Él mismo se sorprende al recordar aquellos días en los que acudía al gimnasio sin «nada en el cuerpo». Después, una tarde completa de clases, en las que tampoco ingería nada, para acabar llegando la noche y dándose un atracón de comida. «Me sorprende la facilidad con la que se banaliza la palabra. La definición lleva consigo un trasfondo que conlleva una sensación de ansiedad y culpabilidad», explica. En su rutina, entonces, eran muy habituales. Pasaron dos años en los que Benjamín no fue, o no quiso, ser consciente de los trastornos que se estaban sucediendo en su alimentación. El joven relata cómo la situación se agravó cuando comenzó la carrera, puesto que tenía que acudir a clase por las tardes y comía todos los días solos. De este modo, la costumbre de comer juntos en familia pasó a ser solo cosa de fines de semana y, por consiguiente, no tenía ningún tipo de control sobre cuándo o cuánto comía.

A sus 21 años, Benjamín demuestra una madurez admirable al hablar de su TCA. Confiesa, del mismo modo, que el trasfondo de su trastorno radicaba en una insatisfacción personal: «Buscas que sea tu cuerpo el que te guste pero realmente quieres que te guste lo de dentro».
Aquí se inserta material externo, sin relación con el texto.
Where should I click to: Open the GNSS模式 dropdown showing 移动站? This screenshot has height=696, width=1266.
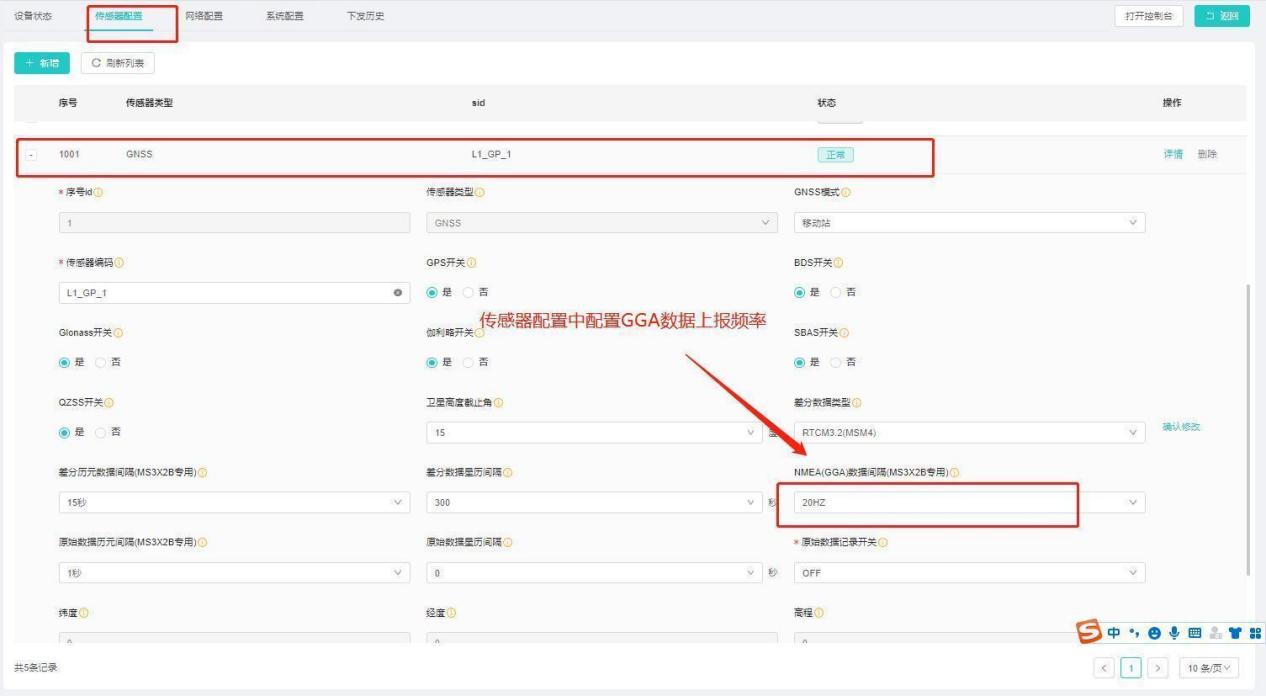969,223
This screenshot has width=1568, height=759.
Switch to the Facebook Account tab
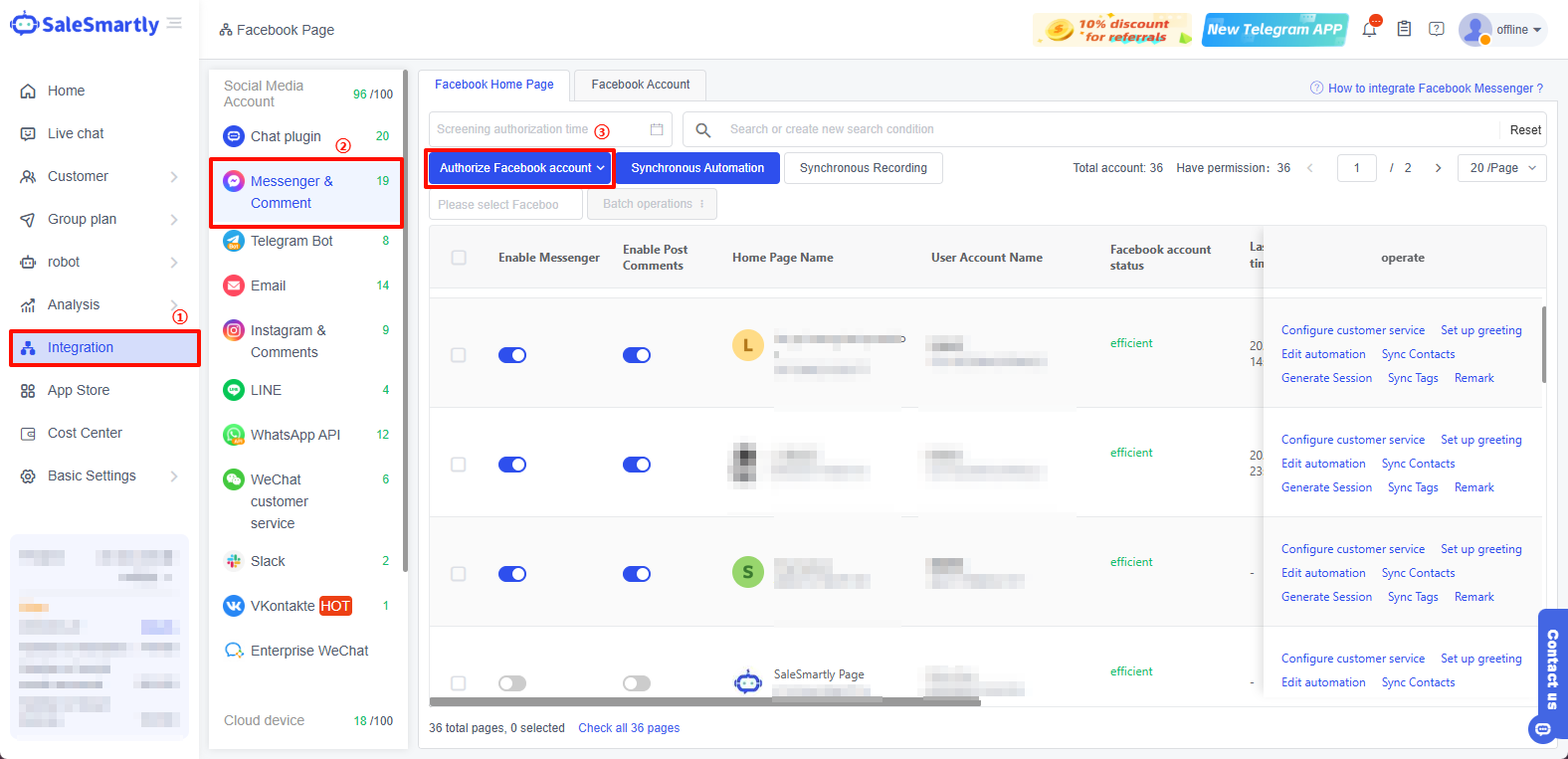click(640, 85)
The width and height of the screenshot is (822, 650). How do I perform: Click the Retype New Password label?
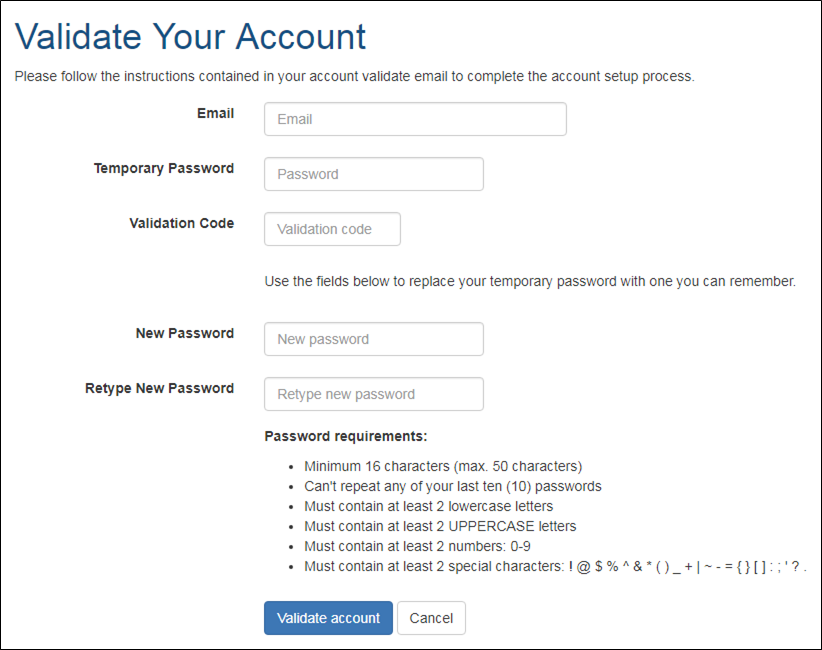(x=159, y=388)
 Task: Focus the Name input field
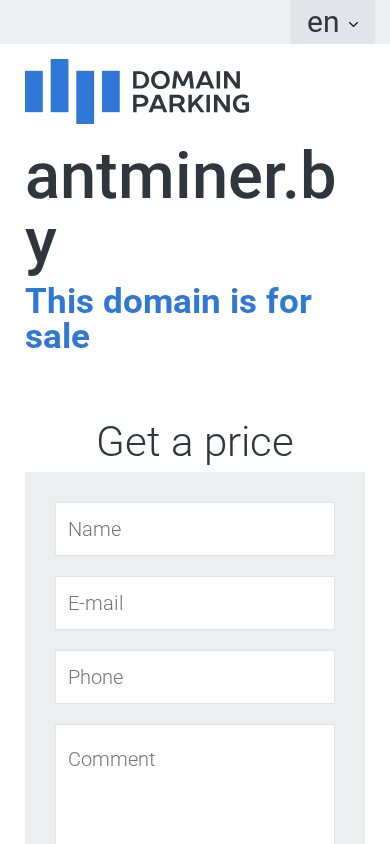click(x=195, y=529)
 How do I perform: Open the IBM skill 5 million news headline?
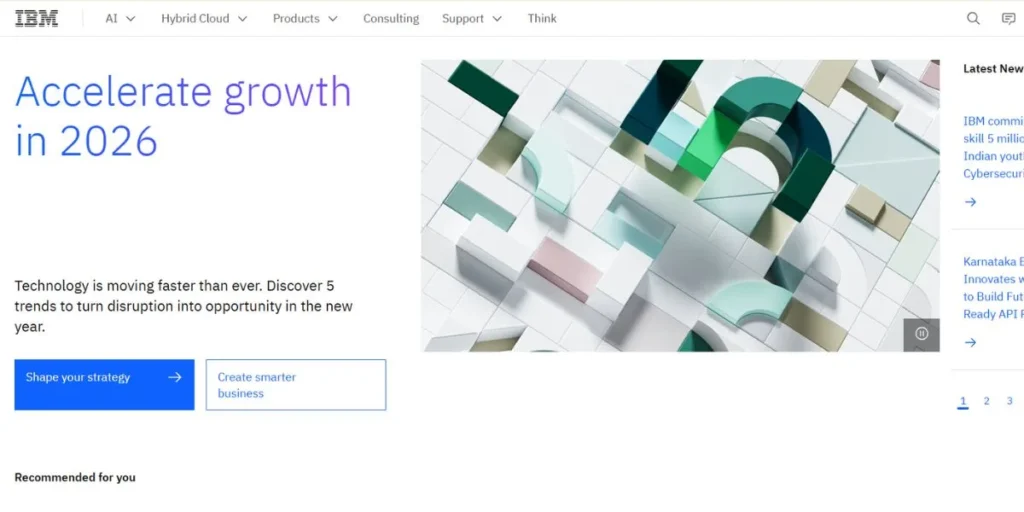[992, 147]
Los años pasaron y sus malos hábitos alimenticios hicieron mella en su salud física y psicológica. Su concentración y su humor empezaron a verse afectados: «Queramos o no, la comida influye en cómo se comporta nuestro cerebro». Ese año pasó limpio y no sabe cómo:

«¿Qué tipo de trastorno alimenticio tienes, Ben?» el golpe con la realidad llegó justo en el momento indicado. A los 19 años, un compañero de clase le formula esta pregunta a Benjamín y el joven comienza a percatarse de la gravedad de la situación.

«Que te lo diga alguien de fuera quiere decir que de verdad está pasando algo. Contacté con ADANER y comencé a ir a terapia», relata el joven. A su corta edad, Benjamín estuvo un mes acudiendo a estas sesiones. El miedo por preocupar a su familia era tal que tardó más de 30 días en confesarles que padecía un trastorno alimentario y estaba recibiendo ayuda psicológica. «No los quería preocupar hasta que no estuviera seguro de que realmente padecía un TCA».

Las primeras sesiones ahondaron en la búsqueda del origen del trastorno. Después, con las sesiones nutricionales, llegó la reintroducción de las comidas que Benjamín había ido eliminando de su dieta. «El poder comer de forma tranquila, sin pensar en el peso, con eso llegó el cambio de chip», relata Benjamín.

A día de hoy, el joven sigue yendo a terapia. El cambio que ha experimentado le hace mirar hacia atrás y asombrarse por la calidad de vida que ha ganado. «Me ha costado mucho, pensé que no saldría nunca, que la comida iba a controlar siempre mi vida», confiesa.

Benjamín es consciente del camino que le queda por andar y asegura estar dispuesto a poner todo de su parte para ello. El joven está realmente concienciado y dispuesto a poner punto y final a la historia de su trastorno de la conducta alimentaria.